1) The writer confuses loglines with taglines. You’d think this mistake would have FINALLY gone away in the age of the internet, but if anything it’s got worse. All of us know what taglines are: they’re those pithy little PR sentences at the bottom of a film poster, the most famous of course being ALIEN’s: “In space no one can hear you scream”. In comparison then, the story of ALIEN would be something *like* “Seven space truckers accidentally pick up an intelligent, hostile alien life form, intent on picking them off, one by one in the confines of their giant star freighter.” (Note how I DON’T go into mega detail on the face hugger/chest bursting element? That’s for the screenplay to reveal, or you, in the case of the actual pitch!). And another thing lieutenant: writers often ask me if they can write taglines on their pitch docs and so on. Sure, why not? Just don’t do it INSTEAD OF a logline!
2) The writer thinks cliché stands in for story. This is the thing: script readers and other Industry Pros read and hear pitches ALL DAY. This means that very frequently, they will hear the SAME THINGS in the loglines. I cannot stress this enough. One mistake then that crops up all the time are clichés: those cheesy little one liners that take up space and rob you, the writer, of telling that industry pro YOUR story. One such cliché I hear constantly is this one:
“[CHARACTER NAME] has to learn to love and live again”.
NO!!! Yet Romances and Rom Coms and even tragedies frequently cross my path with this ridiculous reductive pitch as part of its logline. Just think of ROMEO AND JULIET with it: useless, right?? And not just because both characters DIE. Remember: a cliché is not a story; it’s a cliché. Le duh.
MORE: 8 Pitch Killers To Avoid
3) The writer asks questions in his/her logline.This is the thing: if you have a question in your logline? You seriously need to rethink this tactic (unless you answer yourself, of course). Why? Because *usually* the writer will include that question because s/he thinks it seems more intriguing ... But it’s NOT! It's a mistake, for two (yes, two!) reasons:
i) It’s too obvious – let me demonstrate:
“Will Katie find her way back in time through the desert and a giant lizard’s hunting area, before her boyfriend is thrown into a pit with a two-headed, sex-starved Lemur?”
My immediate reaction is, “Well, YES, presumably – else there’s no screenplay”! ??
It comes down to this: if you’re asking a question in the logline that’s supposedly answered by the plot in the accompanying screenplay, then why bother with the question in the logline; why not just describe what happens in the screenplay? That’s the good stuff.

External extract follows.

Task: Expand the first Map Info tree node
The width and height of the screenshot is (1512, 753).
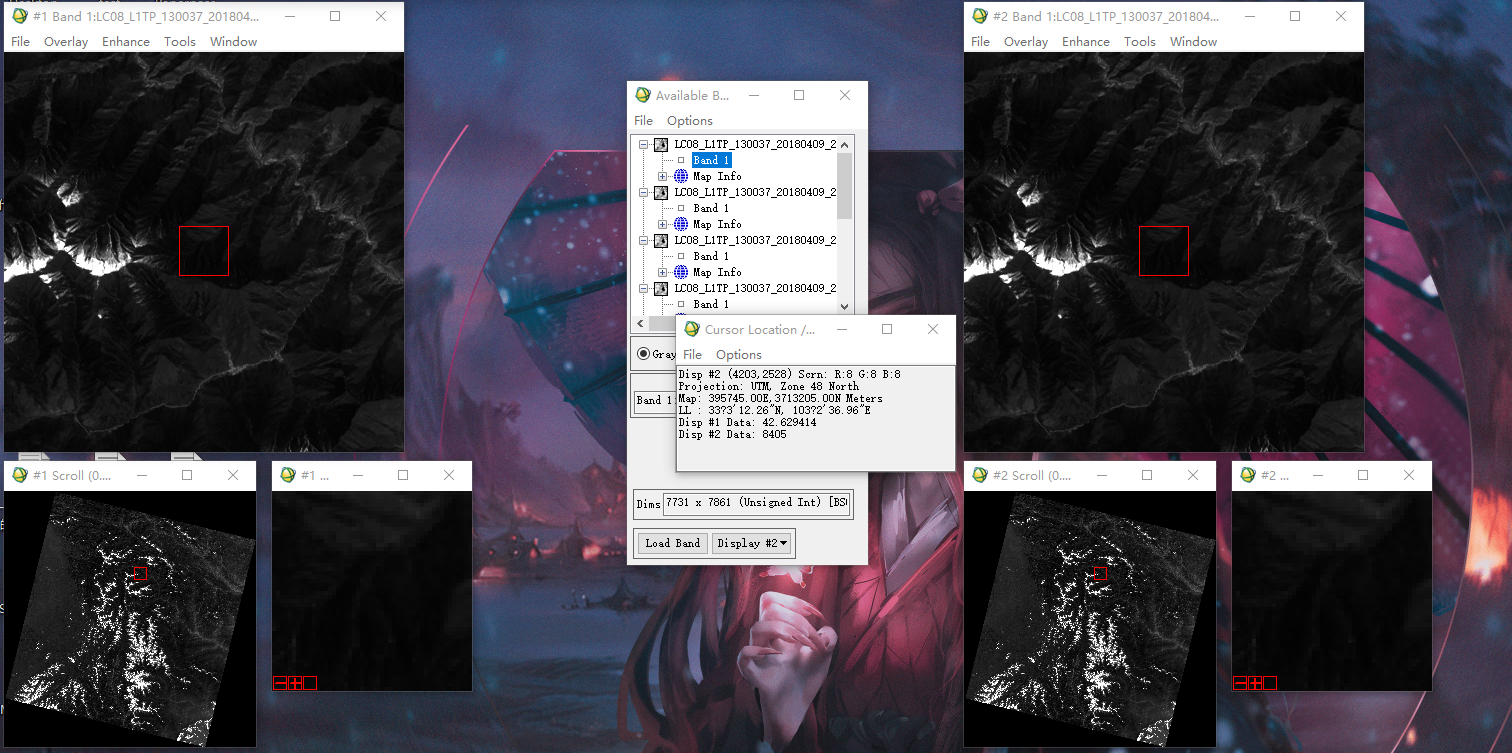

ii) It’s what I call “red flag” material about a writer’s level of experience (or lack of it). Over the many, many years I’ve been doing this script reading malarkey, I’ve noticed (generally) NEW writers employ the above tactic. I honestly cannot remember a time I’ve heard or read a pitch from a professional writer that includes a question that doesn’t answer itself or work for some *other* reason (i.e., to ask the reader to imagine him/herself in the protagonist’s place, though this generally works best with novels, rather than screenplays I find).
So, my recommendation? DON'T ask questions of your pitchee, on paper or in person – use your loglines to TELL US what happens. It’s what we want to know!
MORE: 5 Pitching Tips
4) The writer goes on and on and on! The crashingly obvious here: YOU know what’s in your screenplay; you wrote it. But the Industry Pro reading your query or hearing you pitch has NOT READ IT YET. We want a summary of what happens – not every single little detail. Yet, often writers will launch into the details of what’s in the script or even worse, HOW they wrote it, what sacrifices they had to make and OMGWTFSOMEONEKILLMENOW.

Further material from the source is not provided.